Case Presentation: A 45-year-old woman presented to the Emergency Room with complaints of influenza-like symptoms and neck stiffness for a duration of about one week. Initial laboratory data was significant for acute anemia, thrombocytopenia, transaminitis and elevated inflammatory markers (ferritin, LDH, and D-dimer). Physical exam was significant for a truncal, maculopapular rash with extension to her bilateral thighs and knees. Patient was admitted to the stepdown unit with diagnoses of sepsis due to presumed viral illness and acute hypoxic respiratory failure. Hematology was consulted the following morning for further evaluation of acute cytopenias. The clinical suspicion for HLH was high and a bone marrow biopsy was performed. Preliminary bone marrow results showed a hypercellular marrow with no evidence of hematological malignancy, although two foci of hemophagocytosis were seen.
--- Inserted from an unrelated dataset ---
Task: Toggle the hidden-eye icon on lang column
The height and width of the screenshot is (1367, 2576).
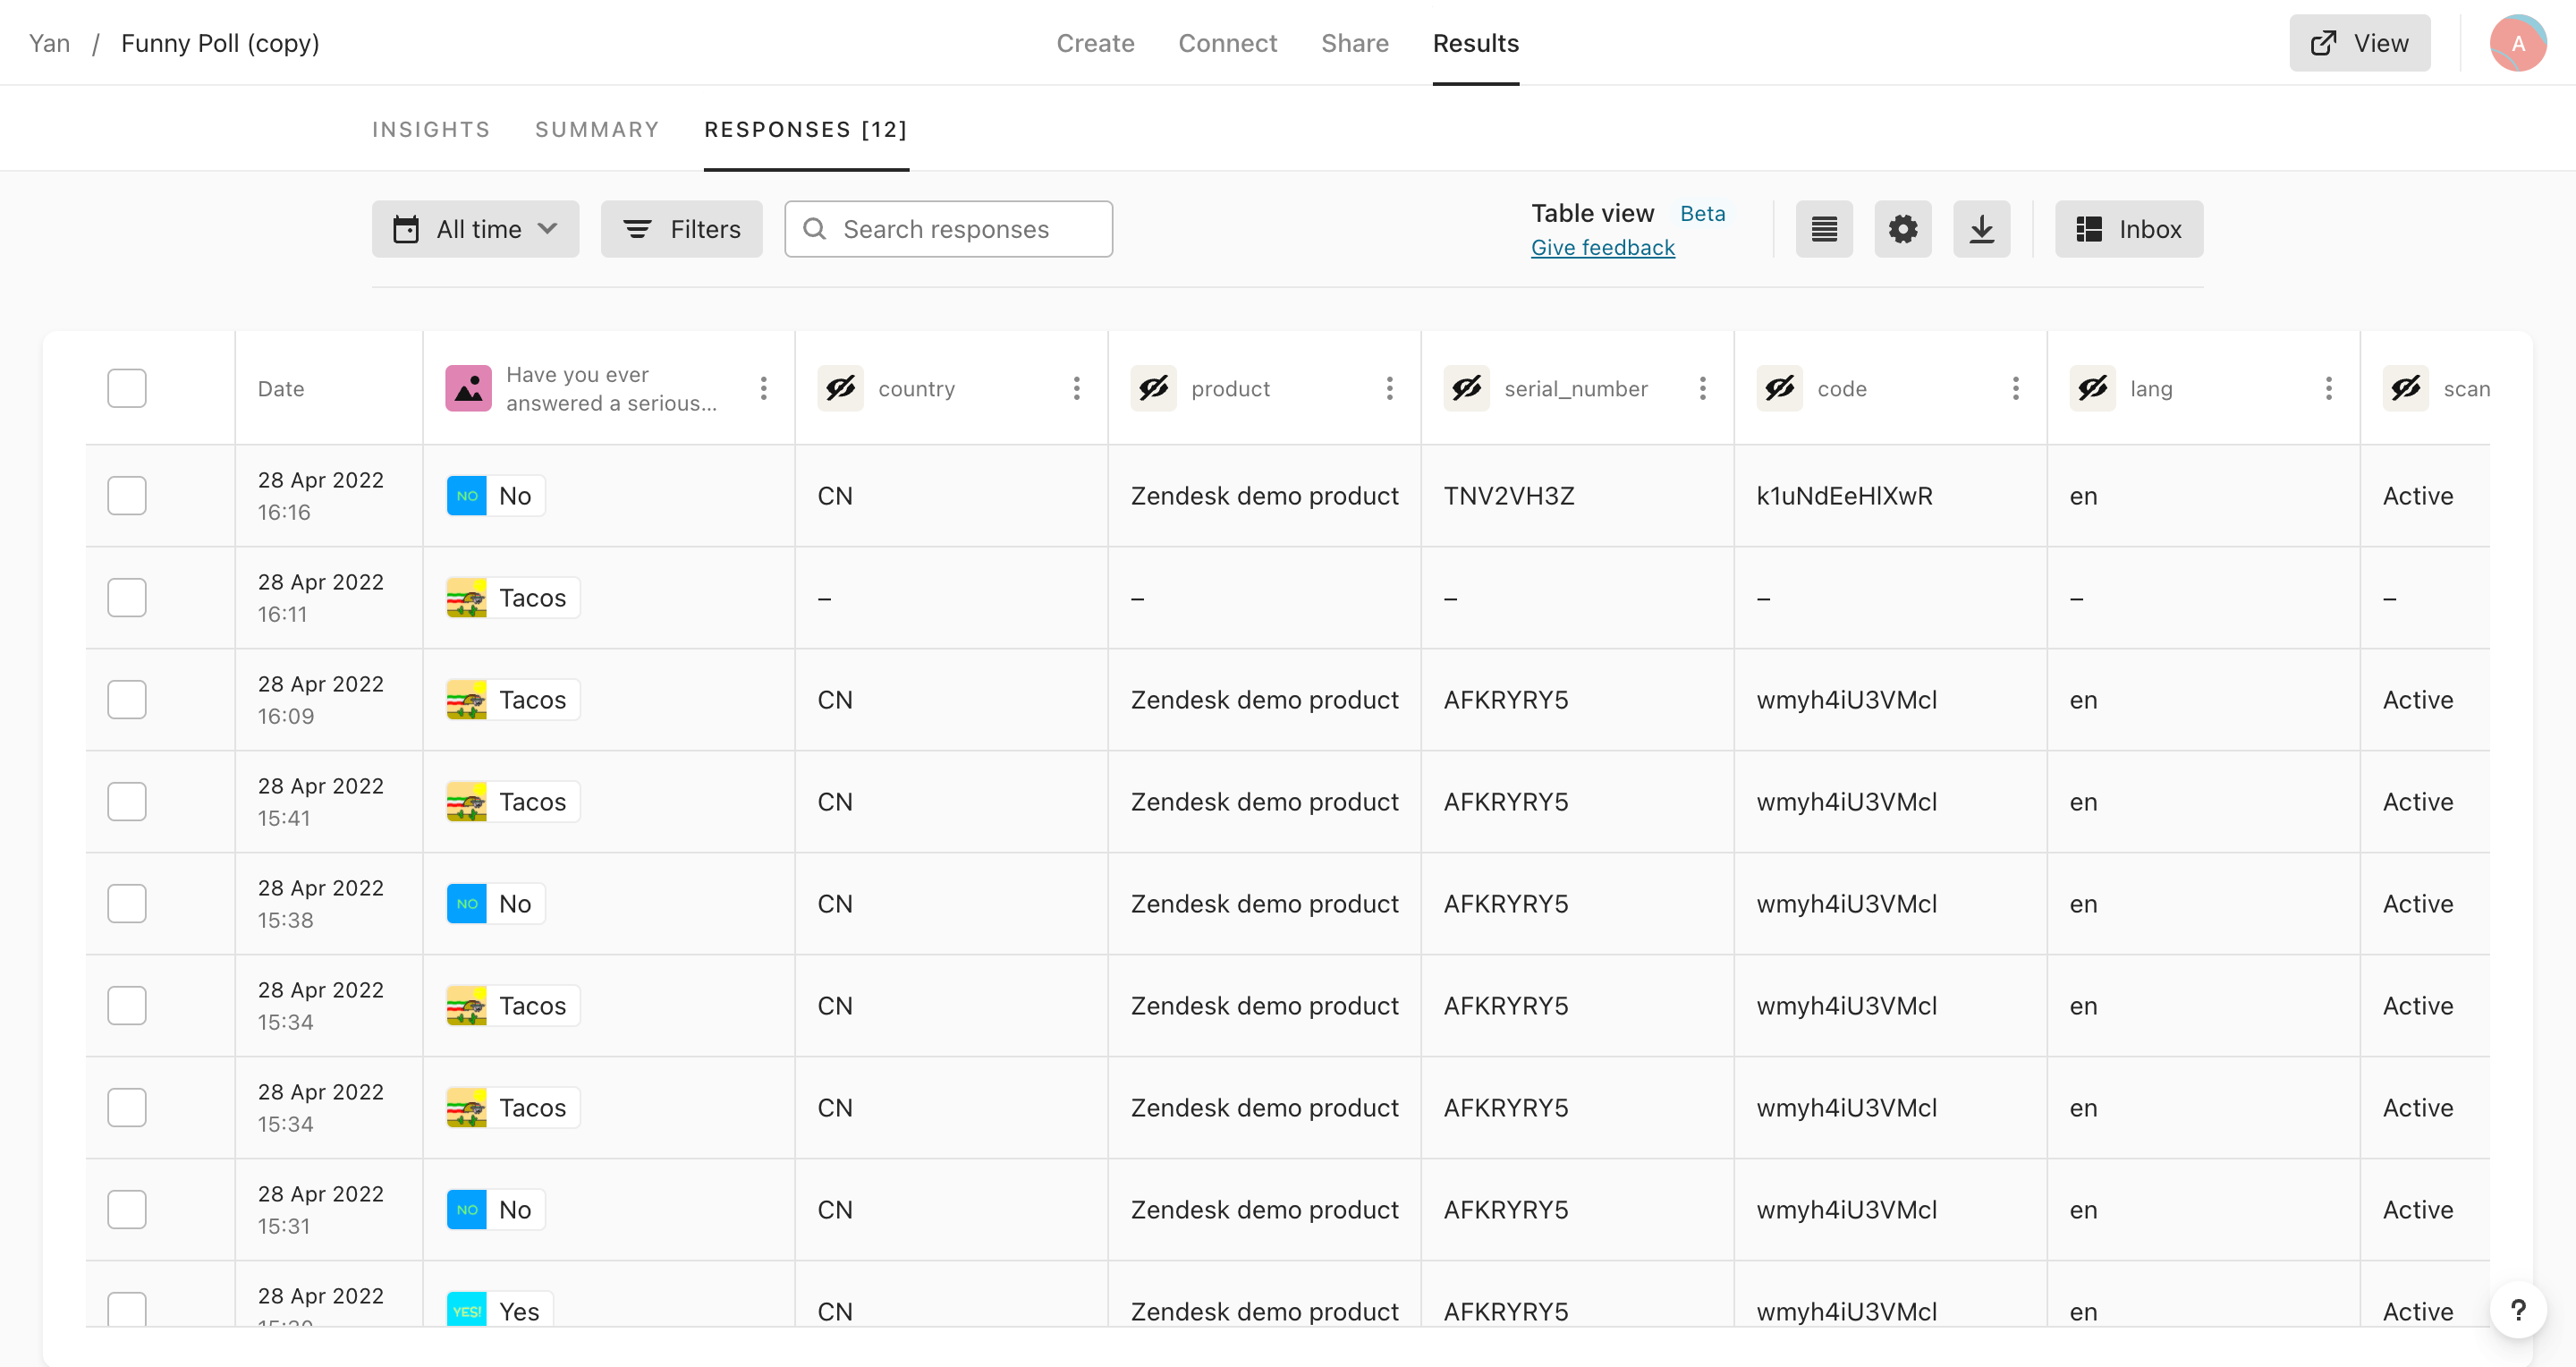Action: [2093, 388]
Based on these results, the decision was made to start treatment for presumed HLH with the HLH-94 protocol using dexamethasone followed by addition of etoposide. The morning after dexamethasone was started, patient experienced a witnessed ventricular fibrillation arrest and was intubated for airway protection. Her ICU course was complicated by acute renal failure requiring intermittent dialysis, progressive liver injury, and an acute drop in left ventricular ejection fraction attributed to reverse Takatsubos. The patient showed gradual clinical improvement, allowing for extubation and downgrade from ICU one week later. During her 44-day hospitalization, an extensive work-up was done to determine the underlying cause of her HLH. This work-up was significant for a recent prescription for Lamotrigine, which carries a black box warning for development of HLH as of April 2018. Patient met diagnostic criteria for HLH with hemophagocytosis, two cytopenias, hyperferritinemia, hypertriglyceridemia, hypofibrinogenemia, acute hepatitis, and elevated interleukin-2 receptor.
Discussion: HLH is a rare hematological syndrome characterized by excessive activation of the immune system. The initial, nonspecific symptoms and potential of progressive multi-organ failure highlights the importance of early diagnosis. This interesting case illustrates the importance of reviewing a patients’ medication list in the setting of an acute illness, even when a syndrome as rare and severe as HLH is suspected. The initial workup for HLH typically includes infectious, malignant, autoimmune, and rheumatologic processes, but this case suggests a thorough medication history. This case also highlights the importance of establishing a diagnosis of HLH and promptly initiating treatment when clinical suspicion is high. Although this clinical syndrome typically presents with nonspecific symptoms, the presence of a constellation of clinical findings suggestive of excessive immune system activation can lead to an earlier diagnosis.
Conclusions: A thorough medication reconciliation is essential for all patients admitted to a hospital medicine service. In this case, a newly prescribed medication was the cause of a life-threatening disease with multi-organ failure.